- Ce matin, le jeudi 27 mai, le président français s’est rendu au Rwanda plus de 25 ans après le génocide des Tutsi en 1994, pour prononcer un discours au Mémorial situé à Kigali, la capitale rwandaise. La visite est à la fois symbolique et historique, seul Nicolas Sarkozy s’était rendu au Rwanda en 2010 depuis le génocide, dans le cadre d’une visite officielle.
- Cette visite fait suite au rapport Duclert sur le génocide des Tutsi rendu en mars 2021, fruit d’un travail mené par une commission composée d’historiens, dont les conclusions avaient attesté de la responsabilité de la France dans le génocide. Shahin Vallée avait livré pour le Grand Continent en avril une analyse sur la méthodologie utilisée, ainsi que sur la signification de ce travail mémoriel.
- Créée par Emmanuel Macron en avril 2019, le travail de cette commission constitue une profession de foi qui indique une volonté de réconciliation entre les deux pays. Si le travail de mémoire nécessaire après une telle tragédie n’a pas pris fin avec le rendu du rapport final, il a en un sens préparé le terrain à une reconnaissance politique du rôle joué par la France.
- On a assisté ces dernières années à des preuves de bonne volonté de la part du président rwandais Paul Kagamé, qui attestent d’un réchauffement des relations diplomatiques entre les deux pays. La France a également fait preuve d’un désir de rapprochement, notamment avec le soutien de la candidature d’une ancienne ministre rwandaise, Louise Mushikiwabo, élue à la tête de l’Organisation Internationale de la Francophonie (OIF) en octobre 2018.
- Lors de son discours, Emmanuel Macron a déclaré être venu « reconnaître les responsabilités de la France ». S’il n’a pas prononcé de mots d’excuse, il a repris les conclusions du rapport en affirmant que « la France a un rôle, une histoire, et une responsabilité politique au Rwanda ».
- Le président a néanmoins opéré une distinction nette entre la reconnaissance telle qu’introduite dans le rapport de la commission relative au Rwanda et au génocide des Tutsi, et la complicité juridique de la France. Si en ignorant les nombreuses alertes des « plus lucides observateurs, la France endossait une responsabilité accablante », « elle n’a pas été complice » pour autant.

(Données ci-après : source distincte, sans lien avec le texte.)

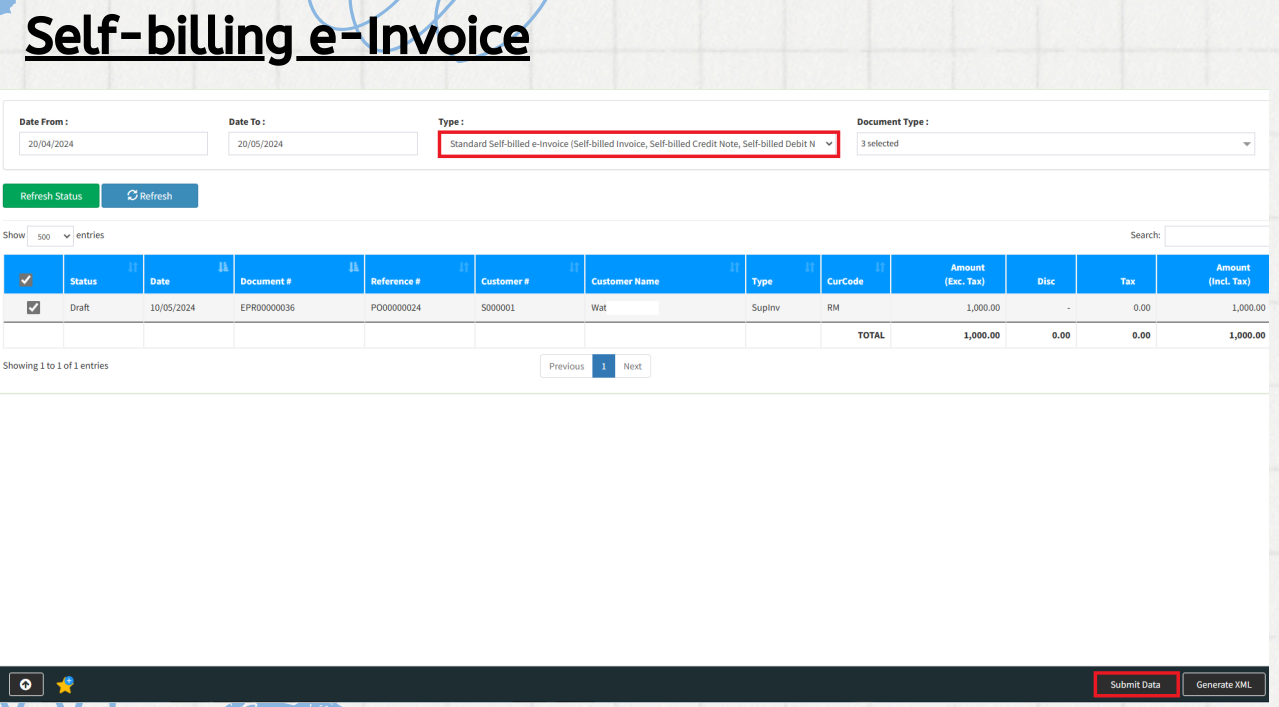The image size is (1279, 707).
Task: Expand the Document Type dropdown
Action: pyautogui.click(x=1056, y=144)
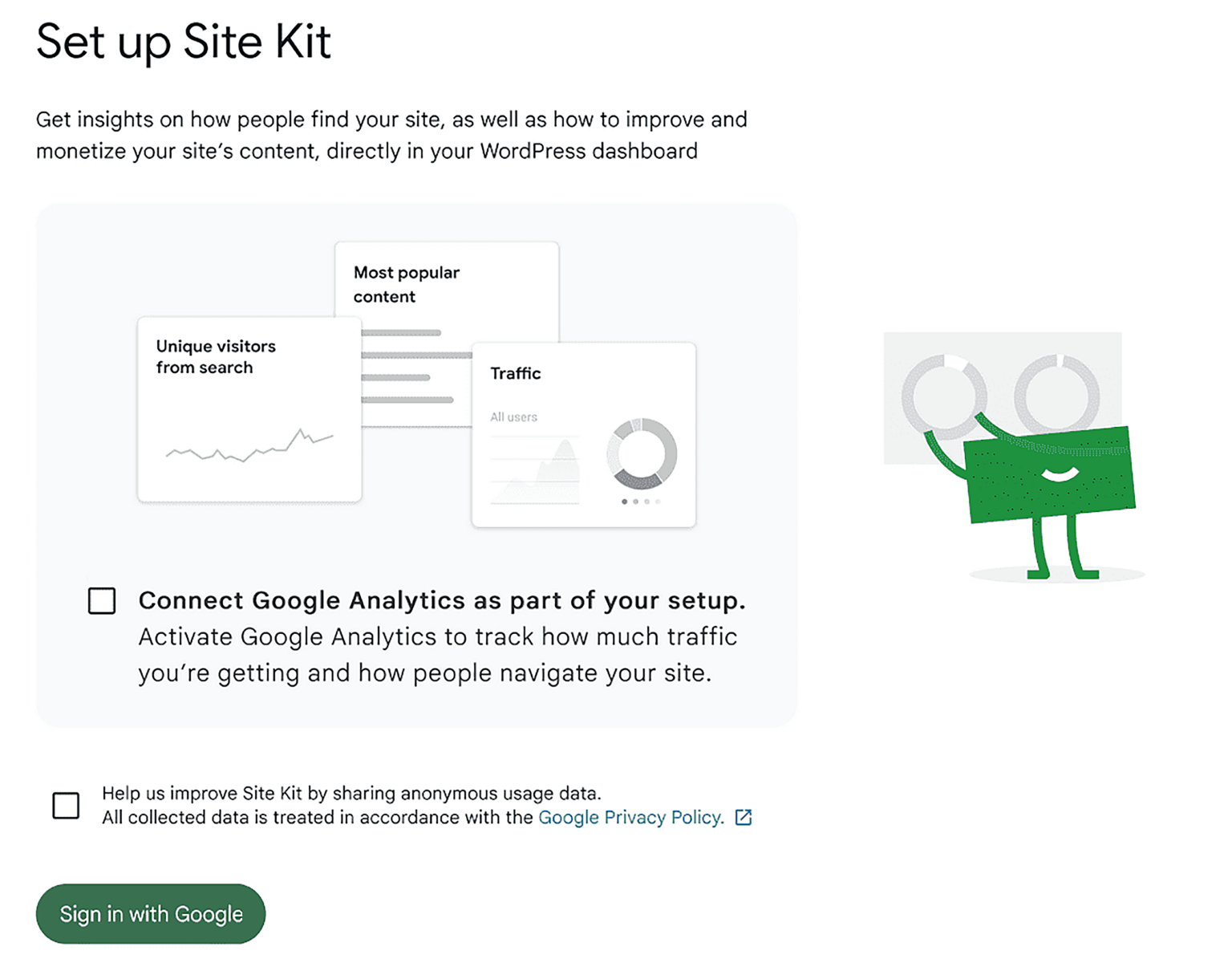The width and height of the screenshot is (1232, 967).
Task: Enable Connect Google Analytics as part of setup
Action: (102, 600)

- Ce discours très attendu, tant en France qu’au Rwanda, ne doit cependant pas mettre un terme au devoir de mémoire et de vérité qui s’impose. En dépit d’une position officielle qui reconnaît désormais pleinement le rôle de la France dans le génocide, certaines personnalités persistent à entretenir une vision faisant fi des récents travaux historiques. L’ancien Ministre des Affaires Étrangères Hubert Védrine a ainsi accordé une large place à cette vision, dans une longue interview avec le youtubeur Thinkerview mise en ligne mercredi, proche des sphères complotistes.